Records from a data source
__________________________________________________

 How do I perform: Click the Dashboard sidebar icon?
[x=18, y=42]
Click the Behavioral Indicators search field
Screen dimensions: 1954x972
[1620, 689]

__________________________________________________

> Brief:
Your reply must contain each entry, reproduced exactly.

> Finished task:
 How do I perform: Click the Dashboard sidebar icon?
[x=18, y=42]
Click the Behavioral Indicators search field
Screen dimensions: 1954x972
[1620, 689]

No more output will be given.